* **What is required**
Rewrite the entries from the line with "232x245 pixels." up to and including the line with "Click the Bump", replacing "color scale" with "legend" and keeping everything else unchanged. Leave the pictures out of your answer.

** Start of Provided data **

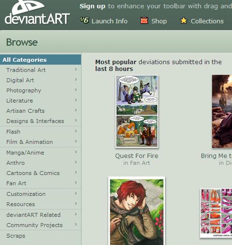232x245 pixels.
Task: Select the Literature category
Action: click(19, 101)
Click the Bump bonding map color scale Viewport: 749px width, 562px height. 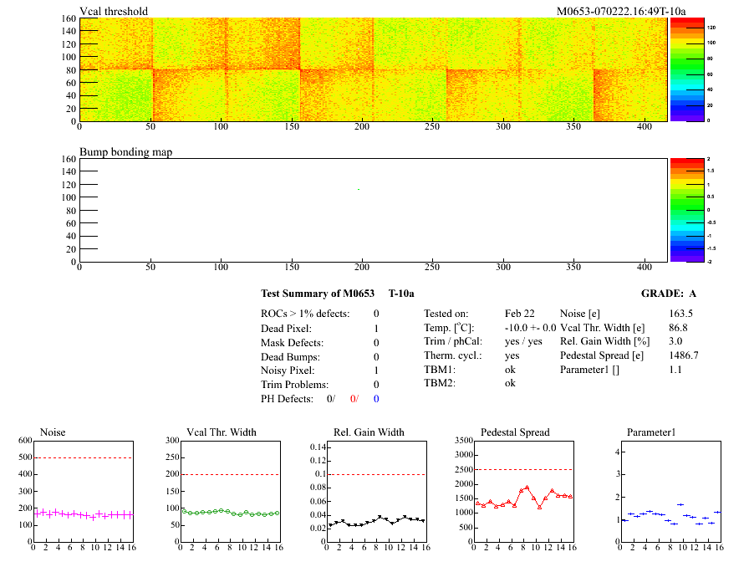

** End of Provided data **
** Start of Provided data **

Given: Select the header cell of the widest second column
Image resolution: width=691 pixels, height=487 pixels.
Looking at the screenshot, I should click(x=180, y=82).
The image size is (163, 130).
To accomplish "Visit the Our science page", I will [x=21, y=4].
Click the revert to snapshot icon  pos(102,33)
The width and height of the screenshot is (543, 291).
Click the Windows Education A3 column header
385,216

** End of Provided data **

* **Task answer**
232x245 pixels.
Task: Select the Literature category
Action: click(19, 101)
Click the Bump bonding map legend Viewport: 749px width, 562px height. 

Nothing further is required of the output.